I now drive a Honda Accord Estate which has been very reliable and only needed bits due to wear and tear and accidents (e.g. driving into a huge pothole which removed the plastic undertray from the engine).
The snag with the Accord (which is a 2009 model) has been that aftermarket parts are not commonly available, so you need more expensive genuine Honda bits, which sometimes have to come from Belgium, with the attendant fun of UK import duty.
I am looking forward to having a brand new electric car in a few years which should need far less mechanical jiggery-pokery.

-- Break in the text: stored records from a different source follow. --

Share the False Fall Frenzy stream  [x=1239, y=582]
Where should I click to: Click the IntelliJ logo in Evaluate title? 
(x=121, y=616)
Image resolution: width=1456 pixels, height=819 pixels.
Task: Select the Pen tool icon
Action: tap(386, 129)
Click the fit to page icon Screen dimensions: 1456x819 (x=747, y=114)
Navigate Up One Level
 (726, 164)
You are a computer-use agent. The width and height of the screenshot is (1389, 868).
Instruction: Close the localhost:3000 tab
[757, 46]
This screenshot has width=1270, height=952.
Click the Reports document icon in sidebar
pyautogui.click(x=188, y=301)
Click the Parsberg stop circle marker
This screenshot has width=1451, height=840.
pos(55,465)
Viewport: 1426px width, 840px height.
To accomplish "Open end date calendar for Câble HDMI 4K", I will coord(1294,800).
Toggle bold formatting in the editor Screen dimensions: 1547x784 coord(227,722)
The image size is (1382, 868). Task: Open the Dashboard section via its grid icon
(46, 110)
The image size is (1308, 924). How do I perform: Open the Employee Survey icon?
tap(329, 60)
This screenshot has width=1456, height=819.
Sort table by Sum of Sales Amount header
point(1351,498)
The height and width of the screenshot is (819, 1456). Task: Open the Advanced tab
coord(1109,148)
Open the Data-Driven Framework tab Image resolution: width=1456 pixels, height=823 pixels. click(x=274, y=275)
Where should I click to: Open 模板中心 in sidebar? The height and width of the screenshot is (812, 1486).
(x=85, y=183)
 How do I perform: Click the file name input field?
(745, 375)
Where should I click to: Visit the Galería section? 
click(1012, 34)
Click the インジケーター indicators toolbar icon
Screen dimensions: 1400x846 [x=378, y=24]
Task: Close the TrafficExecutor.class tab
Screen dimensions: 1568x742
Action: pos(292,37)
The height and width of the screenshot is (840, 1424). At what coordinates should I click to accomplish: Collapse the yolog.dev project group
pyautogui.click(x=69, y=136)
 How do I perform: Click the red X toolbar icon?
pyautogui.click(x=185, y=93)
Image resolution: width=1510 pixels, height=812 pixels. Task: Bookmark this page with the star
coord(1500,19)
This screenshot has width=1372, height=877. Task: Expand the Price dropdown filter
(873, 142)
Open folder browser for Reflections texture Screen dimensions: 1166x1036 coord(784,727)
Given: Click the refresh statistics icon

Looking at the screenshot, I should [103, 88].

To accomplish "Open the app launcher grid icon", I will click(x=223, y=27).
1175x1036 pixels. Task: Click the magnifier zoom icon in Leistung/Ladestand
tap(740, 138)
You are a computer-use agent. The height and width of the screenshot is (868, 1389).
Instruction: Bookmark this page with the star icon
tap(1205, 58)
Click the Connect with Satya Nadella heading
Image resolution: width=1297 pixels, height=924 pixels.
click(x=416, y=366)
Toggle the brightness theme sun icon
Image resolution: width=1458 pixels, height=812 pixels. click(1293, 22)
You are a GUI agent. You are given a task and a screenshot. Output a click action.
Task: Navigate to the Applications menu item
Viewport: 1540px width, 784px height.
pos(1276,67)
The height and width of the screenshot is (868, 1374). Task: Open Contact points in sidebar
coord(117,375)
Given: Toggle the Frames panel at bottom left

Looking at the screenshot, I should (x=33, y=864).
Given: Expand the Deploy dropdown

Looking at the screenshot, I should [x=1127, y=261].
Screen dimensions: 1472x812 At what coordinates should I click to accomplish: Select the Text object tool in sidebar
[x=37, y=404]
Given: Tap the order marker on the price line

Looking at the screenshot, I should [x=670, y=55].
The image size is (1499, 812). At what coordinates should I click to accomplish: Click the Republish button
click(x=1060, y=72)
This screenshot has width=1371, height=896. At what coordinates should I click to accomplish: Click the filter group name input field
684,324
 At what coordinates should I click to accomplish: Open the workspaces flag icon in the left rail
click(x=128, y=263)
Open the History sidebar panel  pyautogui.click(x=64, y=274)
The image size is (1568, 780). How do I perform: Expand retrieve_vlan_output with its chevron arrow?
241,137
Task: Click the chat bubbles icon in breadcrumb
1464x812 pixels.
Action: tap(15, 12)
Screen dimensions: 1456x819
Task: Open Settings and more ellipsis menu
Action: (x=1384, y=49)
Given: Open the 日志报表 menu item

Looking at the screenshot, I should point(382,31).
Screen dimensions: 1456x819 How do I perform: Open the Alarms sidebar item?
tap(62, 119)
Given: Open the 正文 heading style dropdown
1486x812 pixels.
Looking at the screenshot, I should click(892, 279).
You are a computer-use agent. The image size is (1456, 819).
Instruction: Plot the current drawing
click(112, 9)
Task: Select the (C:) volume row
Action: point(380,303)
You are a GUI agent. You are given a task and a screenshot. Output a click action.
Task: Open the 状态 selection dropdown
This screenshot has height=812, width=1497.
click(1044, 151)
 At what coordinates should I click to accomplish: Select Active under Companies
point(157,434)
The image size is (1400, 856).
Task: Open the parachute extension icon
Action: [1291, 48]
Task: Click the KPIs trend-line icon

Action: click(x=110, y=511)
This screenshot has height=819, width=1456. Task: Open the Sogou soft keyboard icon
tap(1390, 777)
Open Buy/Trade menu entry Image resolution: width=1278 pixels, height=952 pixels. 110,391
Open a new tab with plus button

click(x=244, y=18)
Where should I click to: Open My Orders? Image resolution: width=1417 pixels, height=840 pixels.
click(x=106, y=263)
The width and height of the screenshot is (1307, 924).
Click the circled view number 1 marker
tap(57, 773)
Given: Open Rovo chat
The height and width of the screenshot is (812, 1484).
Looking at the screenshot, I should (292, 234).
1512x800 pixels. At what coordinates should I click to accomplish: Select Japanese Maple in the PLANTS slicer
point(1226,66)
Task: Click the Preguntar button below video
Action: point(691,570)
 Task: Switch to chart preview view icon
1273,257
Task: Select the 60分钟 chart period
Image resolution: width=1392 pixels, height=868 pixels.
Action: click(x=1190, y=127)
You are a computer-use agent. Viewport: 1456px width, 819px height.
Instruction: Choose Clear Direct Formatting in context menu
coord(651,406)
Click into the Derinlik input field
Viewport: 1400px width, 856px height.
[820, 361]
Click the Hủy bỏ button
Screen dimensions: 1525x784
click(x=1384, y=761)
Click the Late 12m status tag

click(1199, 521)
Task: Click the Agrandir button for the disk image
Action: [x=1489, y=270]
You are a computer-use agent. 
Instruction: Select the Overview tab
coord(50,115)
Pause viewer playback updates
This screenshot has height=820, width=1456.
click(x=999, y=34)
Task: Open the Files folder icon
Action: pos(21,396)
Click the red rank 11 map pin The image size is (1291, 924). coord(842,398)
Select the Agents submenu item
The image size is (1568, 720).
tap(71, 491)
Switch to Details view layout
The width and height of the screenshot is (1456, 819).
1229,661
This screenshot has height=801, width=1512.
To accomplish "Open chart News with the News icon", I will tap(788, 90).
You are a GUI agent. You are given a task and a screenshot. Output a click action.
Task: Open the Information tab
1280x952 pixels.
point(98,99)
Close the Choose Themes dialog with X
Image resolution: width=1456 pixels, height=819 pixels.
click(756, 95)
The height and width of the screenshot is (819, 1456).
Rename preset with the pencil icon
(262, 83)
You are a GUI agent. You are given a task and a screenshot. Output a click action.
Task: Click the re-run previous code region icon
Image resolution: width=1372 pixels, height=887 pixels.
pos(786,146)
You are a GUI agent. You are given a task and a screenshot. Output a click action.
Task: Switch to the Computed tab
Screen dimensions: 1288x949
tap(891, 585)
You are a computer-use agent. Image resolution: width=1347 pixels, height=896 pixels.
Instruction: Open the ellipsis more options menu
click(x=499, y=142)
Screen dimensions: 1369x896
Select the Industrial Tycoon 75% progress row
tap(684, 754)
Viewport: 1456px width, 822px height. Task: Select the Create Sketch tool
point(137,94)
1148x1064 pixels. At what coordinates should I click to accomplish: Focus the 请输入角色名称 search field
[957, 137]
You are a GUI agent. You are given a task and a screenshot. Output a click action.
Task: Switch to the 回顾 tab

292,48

Just after it was out of warranty we brought out last Tiguan to Dublin for Christmas. One day the dashboard lit up, very appropriately, like a Christmas tree. A few of the “assist” things stopped working, ABS, traction control, Lane Assist, etc. but I wasn’t too bothered and decided to get it sorted in January before returning home. Over the ensuing week thngs gradually returned to normal so I decided it was a short circuit caused by the Irish damp weather that was the culprit and just drove back home to France.
The following year exactly the same happened but this time I took her in to the main VW dealer for diagnosis, which cost €130. The report came back with no electrical issues but with a “suspect” rear wheel bearing. I realised at that stage I was dealing with compete idiots, not even worth discussing the matter with, paid and left. The electrics dried out, as they had the year before, we drove back home and never had so much as rumble from the perfect rear wheel bearing, ever.
What it did teach me is that the electronic diagnosis for cars (I would assume all manufacturers are the same) is rubbish. While it is presented as a unified system, it is, because of the way it has evolved, really little more than islands of automation loosely strung together. So getting to the root of which contact was causing my Christmas tree was going to be hit and miss, possibly very expensive and possibly impossible.
So, being charitable, maybe the garage thought telling the old fart in the French reg car he’s a wheel bearing problem, reset the electronics and he’ll be thousands of KM from us when it goes again. Which in drier weather at home it never did.
BTW, BMW have sort of admitted my “islands of automation” theory by advertising their Neue Klasse platform has only one central processing unit which handles the whole works. Which as a mainframe man is music to my ears
Much as I admired Ken Olsen and DEC, I really saw them as midrange and clustery. Though I never worked on the VAX or VMS I liked the architecture and had pals in DEC and one of their timeshare bureaus. I would have liked to have had a fiddle with a PDP-10 too. Four more bit word than my own toys had.
Long time since I looked at Cray architecture (decades and decades) but it was weird. They just seemed to have added instructions that didn’t really make any sense, maybe would never, ever be used, but they were easy to slip in . A sort of shift left logical, backwards with a reverse flip… wowee, find a use for that then Mr. dude programmer
@Porridge look online for a user group of the manufacturer that has a forum. Good chance there’s a thread or category for your car model and if you’re really lucky a thread on this very problem. There may well be French forums if lots sold and for sure there will be huge German forums.
The car I’m looking at has an engine type 35 TFSI 150 S tronic 7, first reg’d in 2024, it’s petrol with an automatic gearbox.
Have any of you got one or any knowledge of, I’d appreciate any feedback. I’ve researched en ligne, It seems the major problems were ironed out sometime around 2015-16.
Depending on the distance the vehicle has covered, if the water pump is being replaced then hopefully the job will also include a new timing belt and associated bits.